Yves Tumor Demands A Fantastic Demise on Praise A Lord Who Chews But Which Does Not Consume; (Or Simply, Hot Between Worlds)
Photo by Jordan Hemingway
What does the pop star for the end of the world look like? Considering how things are going at the moment, it might be worth looking around now for the answer; when you’re part of a species in complete crisis mode, it makes sense that our biggest musical stars now often seem like unwitting ringleaders of a cult of personality first and musicians second. There have always been stars of this type where you know the name better than the songs, but it feels more intense now, like a swath of incessant positivity parading to the beat of vague allusions to actual musical innovators of another time—a “better” time, for some, perhaps—that people will hold as sacred even if it says nothing original. This heightened intensity is certainly connected to the fact that we have access to everything these stars say and do and think (or don’t think). They make inoffensive, centrist statements about unity in order to not anger either side of the paranoid crowd they preach to. They aren’t threatening and don’t need to be—both the times and their fans are threatening enough. Maybe these messiah figures in our phones are what we deserve to have playing us out: Are we in any state to demand more?
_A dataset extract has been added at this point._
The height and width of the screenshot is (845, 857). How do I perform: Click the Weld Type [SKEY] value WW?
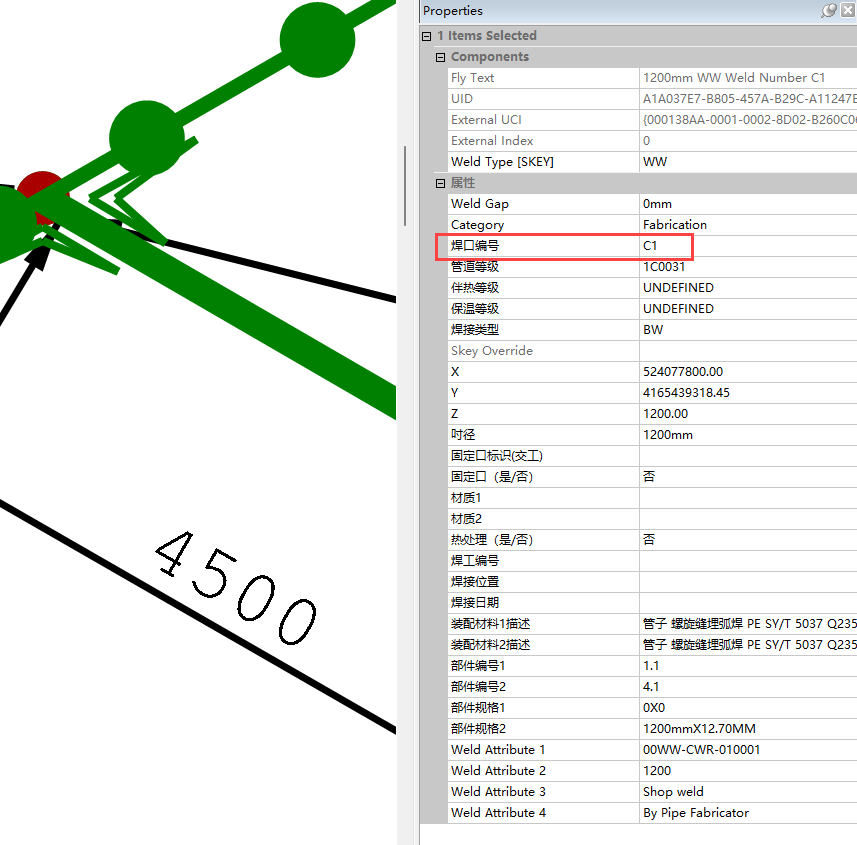(747, 162)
Would it be so bad to be serenaded out to something comfortable, knowing no one can save us? They certainly won’t, anyway.
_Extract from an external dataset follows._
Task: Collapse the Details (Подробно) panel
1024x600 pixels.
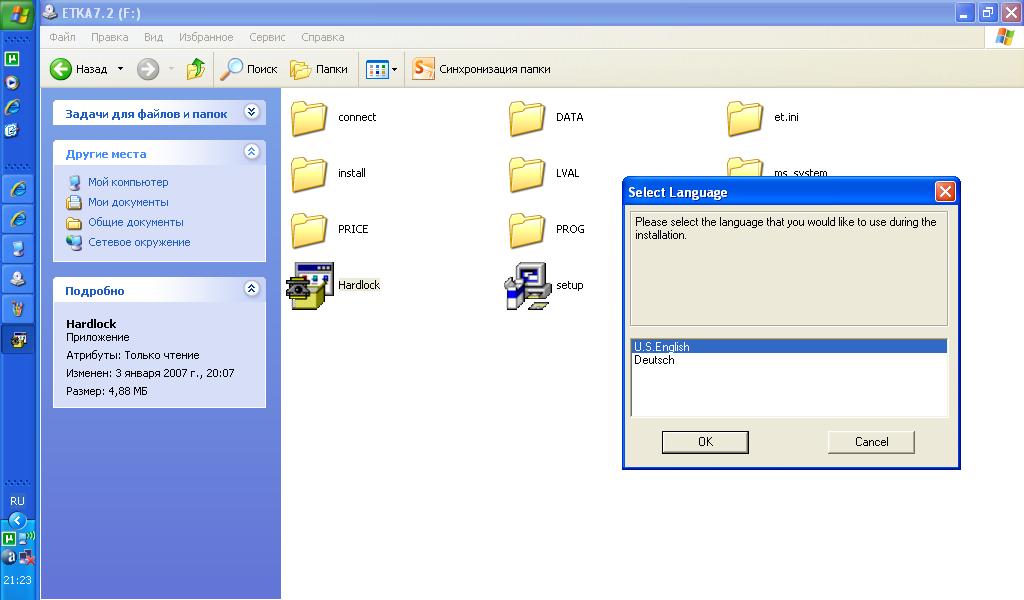Action: 251,290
These questions can’t help but come to mind when you hear Yves Tumor—alias of Miami, Fla.-born artist Sean Bowie—sing in a layered falsetto on “Parody”: “See your face and name on a postcard / Parody of a popstar / You behave like a monster.” The swelling, sauntering track arrives in the middle of Bowie’s fifth full-length album, Praise A Lord Who Chews But Which Does Not Consume; (Or Simply, Hot Between Worlds). It marks the latest bold step in the progression from their ambient/sound collage-inspired debut, 2015’s When Man Fails You, to 2020’s critically lauded art-rock opus Heaven To A Tortured Mind and 2021’s EP The Asymptomatical World, the former of which brought forth apt comparisons to the likes of Prince and the other Bowie. Still, to drop those names—suggesting the cover-band-level imitations others have attempted as of late—feels like it does the all-consuming world that this Bowie creates a disservice. The thing they have most in common with experimental forebearers like these is their inability to fit the mold provided for them, as well as their incessant need to reinvent themselves every time we turn our backs.
On Praise A Lord…, with the assistance of producer Noah Goldstein, their work still contains that urge to reference other genres and periods of time in music history, but it never feels like pastiche. If anything, Bowie is more interested in detaching it from any nostalgic context and placing it in the framework of their own immersive collage of sound. It’s psychedelic, but not dreamy or spaced-out; if anything, Bowie’s psychedelia is metallic—all intense greens and blues and purples that shade their maximalist, deconstructed vision. On each track, influences drop in and out against the buzz of a rattling bassline, trying on different styles without ever fully fusing them to the song’s skeleton. For instance, there are several jittery, simple guitar riffs that wouldn’t sound so out of place on early Interpol or Strokes songs, at least one track with a plaintively strummed acoustic break that harkens back to Britpop and bursts of squealing industrial guitars that attack and retreat as if Bowie tries them on and throws them off immediately. Even if, alone, they are familiar sounds, it’s designed to confront you with its constant shifting. Bowie knows they’re not cut out to be that “parody of a pop star,” even if they wanted to be, but they’ll weaponize those sounds against you, more afraid of an end that feels sterile or safe than an end in general.